> Work required
Set the data down once more, exactly as it is written.

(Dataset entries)
········

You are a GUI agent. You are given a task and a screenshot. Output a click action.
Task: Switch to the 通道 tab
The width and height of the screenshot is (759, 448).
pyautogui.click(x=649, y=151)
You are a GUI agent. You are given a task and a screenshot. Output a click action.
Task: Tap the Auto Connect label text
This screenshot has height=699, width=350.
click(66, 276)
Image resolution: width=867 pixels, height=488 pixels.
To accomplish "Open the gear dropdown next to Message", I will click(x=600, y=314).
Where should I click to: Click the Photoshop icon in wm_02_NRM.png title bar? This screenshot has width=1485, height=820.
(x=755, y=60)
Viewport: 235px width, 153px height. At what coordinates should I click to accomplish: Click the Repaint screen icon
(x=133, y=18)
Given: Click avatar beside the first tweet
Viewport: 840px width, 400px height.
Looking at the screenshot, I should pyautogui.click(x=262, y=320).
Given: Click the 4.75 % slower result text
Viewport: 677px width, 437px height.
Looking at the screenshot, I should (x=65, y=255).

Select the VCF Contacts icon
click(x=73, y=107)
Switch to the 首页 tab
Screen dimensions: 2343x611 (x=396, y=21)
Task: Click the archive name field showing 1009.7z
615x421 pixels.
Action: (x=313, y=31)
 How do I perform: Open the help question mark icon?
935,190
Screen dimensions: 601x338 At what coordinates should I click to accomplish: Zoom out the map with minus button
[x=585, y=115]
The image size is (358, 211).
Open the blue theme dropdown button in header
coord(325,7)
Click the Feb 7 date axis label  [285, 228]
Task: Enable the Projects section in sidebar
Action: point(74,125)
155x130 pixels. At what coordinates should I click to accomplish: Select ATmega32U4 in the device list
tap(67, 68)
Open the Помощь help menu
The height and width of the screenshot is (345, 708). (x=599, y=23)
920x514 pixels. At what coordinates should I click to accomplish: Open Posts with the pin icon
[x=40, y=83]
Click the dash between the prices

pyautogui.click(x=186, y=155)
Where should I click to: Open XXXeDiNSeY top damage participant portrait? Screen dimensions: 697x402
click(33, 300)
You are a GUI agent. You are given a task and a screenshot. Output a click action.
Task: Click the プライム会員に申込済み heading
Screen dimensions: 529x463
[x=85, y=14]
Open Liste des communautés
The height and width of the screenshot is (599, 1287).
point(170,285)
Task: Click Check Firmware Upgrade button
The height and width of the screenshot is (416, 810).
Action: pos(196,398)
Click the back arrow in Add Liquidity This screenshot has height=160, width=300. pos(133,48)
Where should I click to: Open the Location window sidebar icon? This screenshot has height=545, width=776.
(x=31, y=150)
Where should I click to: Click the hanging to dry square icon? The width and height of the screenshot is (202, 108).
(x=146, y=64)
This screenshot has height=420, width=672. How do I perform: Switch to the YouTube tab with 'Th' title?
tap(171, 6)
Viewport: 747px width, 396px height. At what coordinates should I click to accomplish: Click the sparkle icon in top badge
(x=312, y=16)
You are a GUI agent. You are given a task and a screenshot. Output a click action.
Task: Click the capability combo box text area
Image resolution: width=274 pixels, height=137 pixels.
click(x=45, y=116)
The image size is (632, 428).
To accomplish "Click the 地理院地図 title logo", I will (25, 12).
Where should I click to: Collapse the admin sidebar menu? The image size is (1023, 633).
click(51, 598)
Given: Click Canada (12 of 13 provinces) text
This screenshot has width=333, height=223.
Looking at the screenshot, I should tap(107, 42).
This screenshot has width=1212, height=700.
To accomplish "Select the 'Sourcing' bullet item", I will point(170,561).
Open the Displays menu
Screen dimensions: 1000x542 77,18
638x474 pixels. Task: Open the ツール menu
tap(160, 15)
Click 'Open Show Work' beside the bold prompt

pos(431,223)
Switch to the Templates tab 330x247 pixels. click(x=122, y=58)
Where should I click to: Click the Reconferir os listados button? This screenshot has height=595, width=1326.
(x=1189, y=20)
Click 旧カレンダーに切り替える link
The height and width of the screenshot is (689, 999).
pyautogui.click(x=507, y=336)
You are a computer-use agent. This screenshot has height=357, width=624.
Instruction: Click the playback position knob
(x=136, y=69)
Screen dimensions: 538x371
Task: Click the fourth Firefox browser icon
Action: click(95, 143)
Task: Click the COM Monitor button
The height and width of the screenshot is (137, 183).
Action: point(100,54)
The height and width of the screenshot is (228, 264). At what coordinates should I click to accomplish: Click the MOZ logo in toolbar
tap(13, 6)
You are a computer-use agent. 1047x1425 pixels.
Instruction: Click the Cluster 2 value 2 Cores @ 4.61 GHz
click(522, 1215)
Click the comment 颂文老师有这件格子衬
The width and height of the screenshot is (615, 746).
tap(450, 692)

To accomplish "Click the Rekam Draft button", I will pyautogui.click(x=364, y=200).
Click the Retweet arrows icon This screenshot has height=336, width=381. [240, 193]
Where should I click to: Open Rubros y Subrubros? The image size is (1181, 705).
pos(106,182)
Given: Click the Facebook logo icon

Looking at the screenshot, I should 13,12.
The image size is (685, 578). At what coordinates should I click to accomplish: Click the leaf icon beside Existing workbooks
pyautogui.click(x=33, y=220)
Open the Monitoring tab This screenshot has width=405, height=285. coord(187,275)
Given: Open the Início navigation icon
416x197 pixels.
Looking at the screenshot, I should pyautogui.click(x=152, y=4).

········

> Task result
You are a GUI agent. You are given a task and a screenshot. Output a click action.
Task: Switch to the 通道 tab
The width and height of the screenshot is (759, 448).
pyautogui.click(x=649, y=151)
You are a GUI agent. You are given a task and a screenshot. Output a click action.
Task: Tap the Auto Connect label text
This screenshot has height=699, width=350.
click(66, 276)
Image resolution: width=867 pixels, height=488 pixels.
To accomplish "Open the gear dropdown next to Message", I will click(x=600, y=314).
Where should I click to: Click the Photoshop icon in wm_02_NRM.png title bar? This screenshot has width=1485, height=820.
(x=755, y=60)
Viewport: 235px width, 153px height. At what coordinates should I click to accomplish: Click the Repaint screen icon
(x=133, y=18)
Given: Click avatar beside the first tweet
Viewport: 840px width, 400px height.
Looking at the screenshot, I should pyautogui.click(x=262, y=320).
Given: Click the 4.75 % slower result text
Viewport: 677px width, 437px height.
Looking at the screenshot, I should (x=65, y=255).

Select the VCF Contacts icon
click(x=73, y=107)
Switch to the 首页 tab
Screen dimensions: 2343x611 (x=396, y=21)
Task: Click the archive name field showing 1009.7z
615x421 pixels.
Action: (x=313, y=31)
 How do I perform: Open the help question mark icon?
935,190
Screen dimensions: 601x338 At what coordinates should I click to accomplish: Zoom out the map with minus button
[x=585, y=115]
The image size is (358, 211).
Open the blue theme dropdown button in header
coord(325,7)
Click the Feb 7 date axis label  [285, 228]
Task: Enable the Projects section in sidebar
Action: point(74,125)
155x130 pixels. At what coordinates should I click to accomplish: Select ATmega32U4 in the device list
tap(67, 68)
Open the Помощь help menu
The height and width of the screenshot is (345, 708). (x=599, y=23)
920x514 pixels. At what coordinates should I click to accomplish: Open Posts with the pin icon
[x=40, y=83]
Click the dash between the prices

pyautogui.click(x=186, y=155)
Where should I click to: Open XXXeDiNSeY top damage participant portrait? Screen dimensions: 697x402
click(33, 300)
You are a GUI agent. You are given a task and a screenshot. Output a click action.
Task: Click the プライム会員に申込済み heading
Screen dimensions: 529x463
[x=85, y=14]
Open Liste des communautés
The height and width of the screenshot is (599, 1287).
point(170,285)
Task: Click Check Firmware Upgrade button
The height and width of the screenshot is (416, 810).
Action: pos(196,398)
Click the back arrow in Add Liquidity This screenshot has height=160, width=300. pos(133,48)
Where should I click to: Open the Location window sidebar icon? This screenshot has height=545, width=776.
(x=31, y=150)
Where should I click to: Click the hanging to dry square icon? The width and height of the screenshot is (202, 108).
(x=146, y=64)
This screenshot has height=420, width=672. How do I perform: Switch to the YouTube tab with 'Th' title?
tap(171, 6)
Viewport: 747px width, 396px height. At what coordinates should I click to accomplish: Click the sparkle icon in top badge
(x=312, y=16)
You are a GUI agent. You are given a task and a screenshot. Output a click action.
Task: Click the capability combo box text area
Image resolution: width=274 pixels, height=137 pixels.
click(x=45, y=116)
The image size is (632, 428).
To accomplish "Click the 地理院地図 title logo", I will (25, 12).
Where should I click to: Collapse the admin sidebar menu? The image size is (1023, 633).
click(51, 598)
Given: Click Canada (12 of 13 provinces) text
This screenshot has width=333, height=223.
Looking at the screenshot, I should tap(107, 42).
This screenshot has width=1212, height=700.
To accomplish "Select the 'Sourcing' bullet item", I will point(170,561).
Open the Displays menu
Screen dimensions: 1000x542 77,18
638x474 pixels. Task: Open the ツール menu
tap(160, 15)
Click 'Open Show Work' beside the bold prompt

pos(431,223)
Switch to the Templates tab 330x247 pixels. click(x=122, y=58)
Where should I click to: Click the Reconferir os listados button? This screenshot has height=595, width=1326.
(x=1189, y=20)
Click 旧カレンダーに切り替える link
The height and width of the screenshot is (689, 999).
pyautogui.click(x=507, y=336)
You are a computer-use agent. This screenshot has height=357, width=624.
Instruction: Click the playback position knob
(x=136, y=69)
Screen dimensions: 538x371
Task: Click the fourth Firefox browser icon
Action: click(95, 143)
Task: Click the COM Monitor button
The height and width of the screenshot is (137, 183).
Action: point(100,54)
The height and width of the screenshot is (228, 264). At what coordinates should I click to accomplish: Click the MOZ logo in toolbar
tap(13, 6)
You are a computer-use agent. 1047x1425 pixels.
Instruction: Click the Cluster 2 value 2 Cores @ 4.61 GHz
click(522, 1215)
Click the comment 颂文老师有这件格子衬
The width and height of the screenshot is (615, 746).
tap(450, 692)

To accomplish "Click the Rekam Draft button", I will pyautogui.click(x=364, y=200).
Click the Retweet arrows icon This screenshot has height=336, width=381. [240, 193]
Where should I click to: Open Rubros y Subrubros? The image size is (1181, 705).
pos(106,182)
Given: Click the Facebook logo icon

Looking at the screenshot, I should 13,12.
The image size is (685, 578). At what coordinates should I click to accomplish: Click the leaf icon beside Existing workbooks
pyautogui.click(x=33, y=220)
Open the Monitoring tab This screenshot has width=405, height=285. coord(187,275)
Given: Open the Início navigation icon
416x197 pixels.
Looking at the screenshot, I should pyautogui.click(x=152, y=4).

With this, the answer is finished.